• [Dataset entries]:
◇ ◇ ◇ ◇

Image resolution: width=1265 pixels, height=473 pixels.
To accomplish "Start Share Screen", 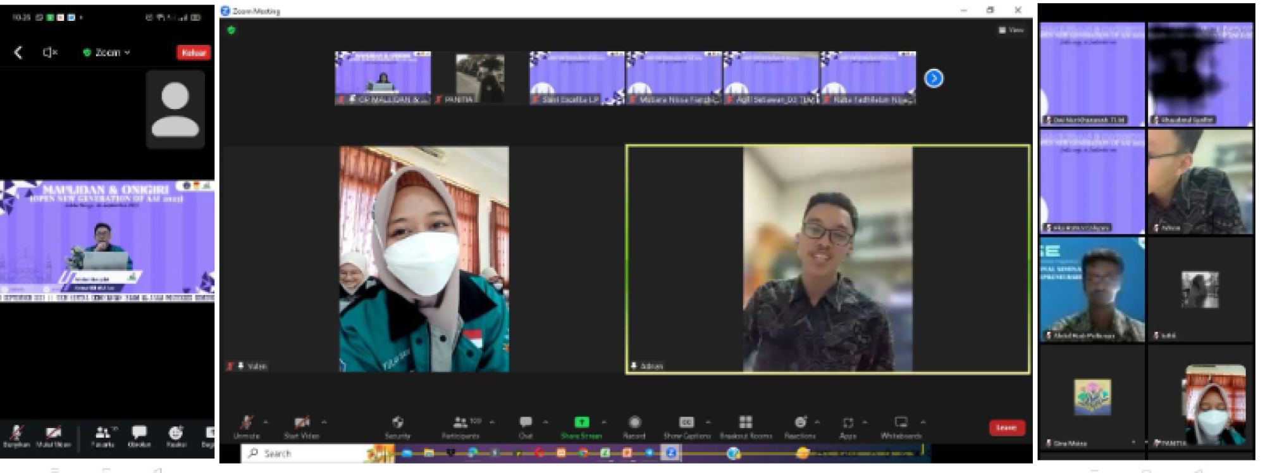I will point(581,423).
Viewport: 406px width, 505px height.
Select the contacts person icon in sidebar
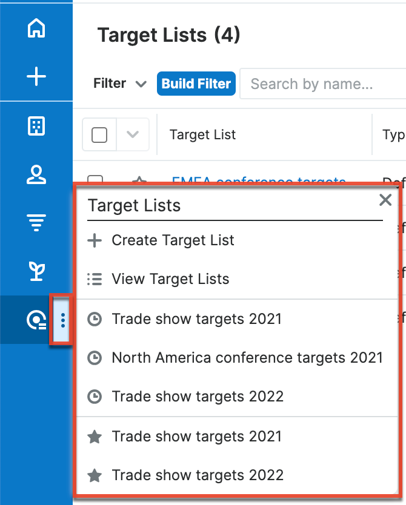(x=36, y=175)
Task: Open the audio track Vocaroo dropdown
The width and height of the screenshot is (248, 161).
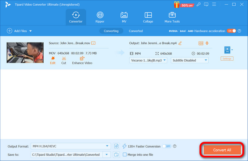Action: 148,60
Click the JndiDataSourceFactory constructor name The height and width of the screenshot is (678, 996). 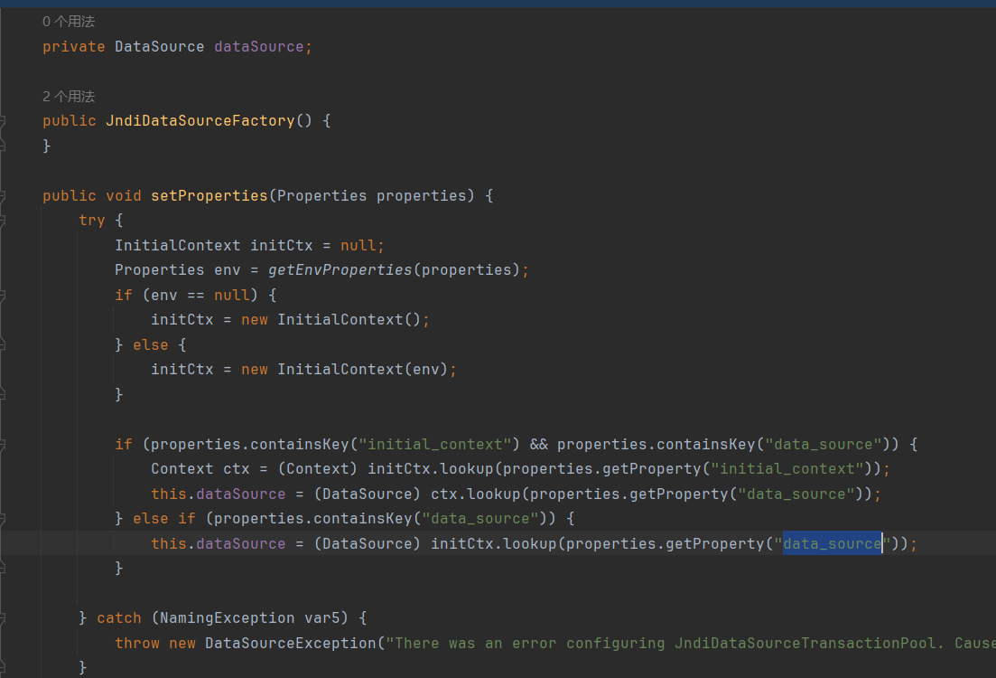click(x=200, y=121)
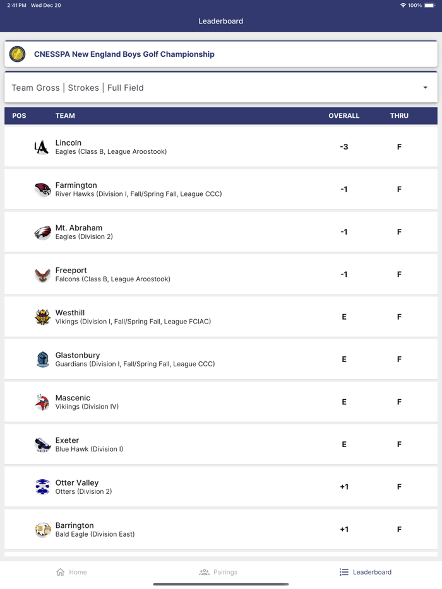This screenshot has height=589, width=442.
Task: Toggle the Barrington Bald Eagle row selection
Action: click(x=221, y=529)
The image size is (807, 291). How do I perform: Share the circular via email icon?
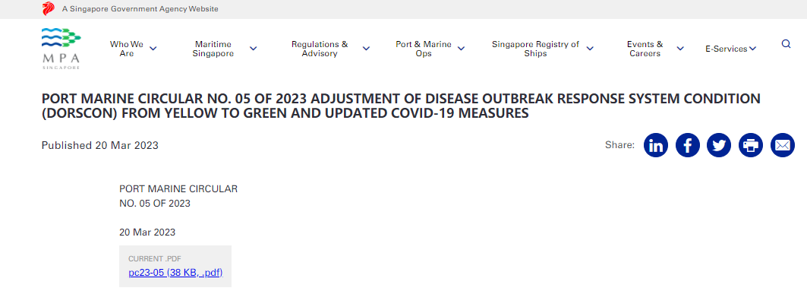click(x=782, y=145)
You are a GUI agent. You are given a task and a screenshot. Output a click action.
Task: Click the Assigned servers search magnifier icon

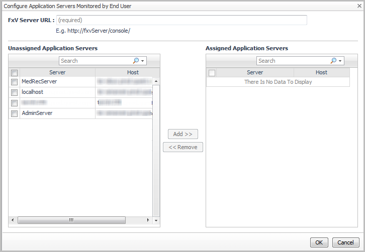[333, 61]
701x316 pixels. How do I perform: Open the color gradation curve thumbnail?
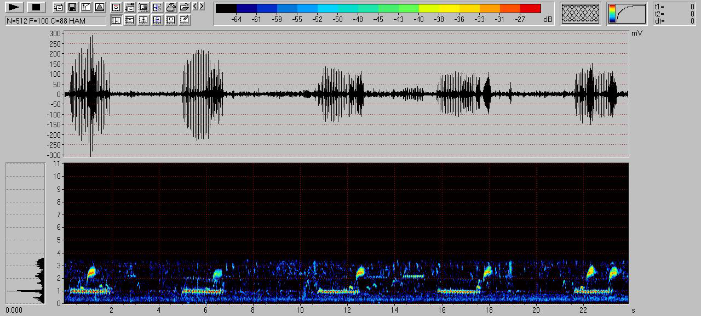(627, 14)
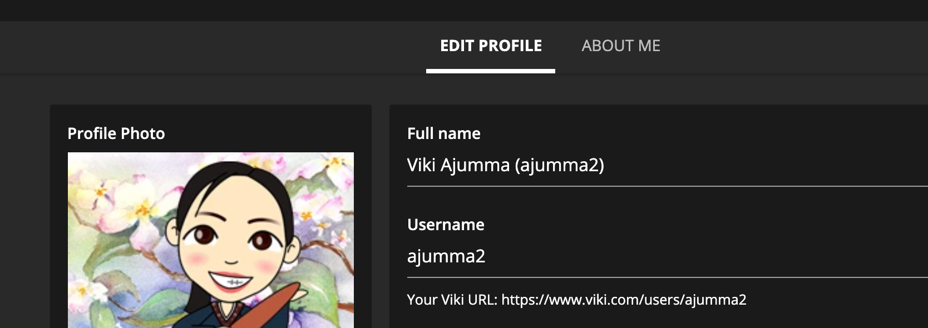Click the "ajumma2" text under Username

coord(446,256)
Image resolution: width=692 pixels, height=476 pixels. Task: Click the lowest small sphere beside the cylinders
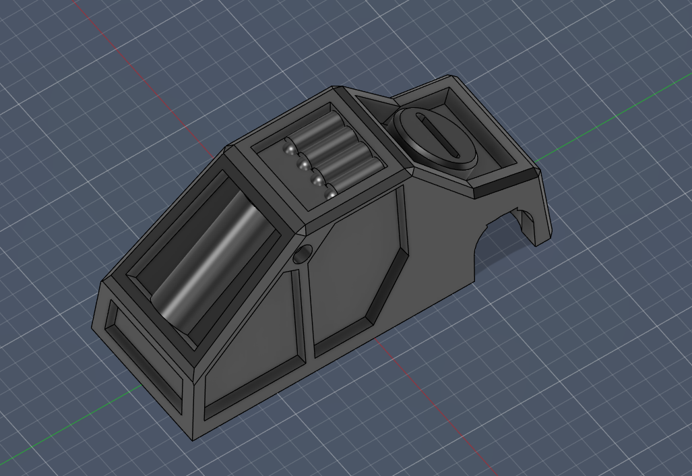(330, 194)
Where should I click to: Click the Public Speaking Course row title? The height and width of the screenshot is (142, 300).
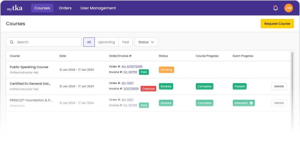click(29, 67)
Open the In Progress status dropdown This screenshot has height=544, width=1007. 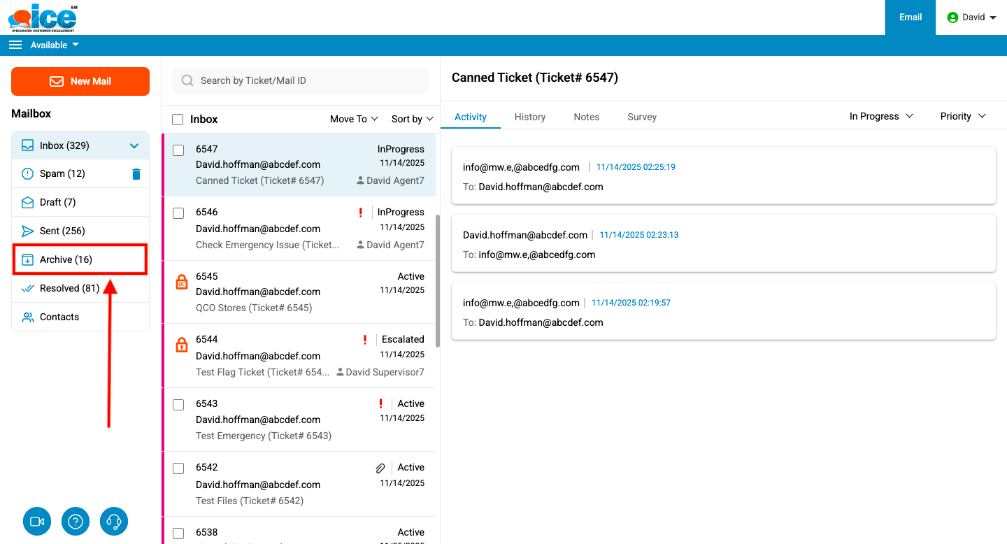881,116
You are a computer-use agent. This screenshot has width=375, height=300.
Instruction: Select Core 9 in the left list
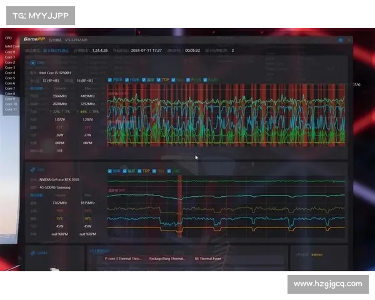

◇ ◇ ◇ ◇

• [What to produce]:
From the records above, pull every line that carries the word "agent".

• [Solution to the exercise]:
You are a GUI agent. You are given a task and a screenshot. Output a click action.
You are a computer-use agent. This screenshot has width=375, height=300.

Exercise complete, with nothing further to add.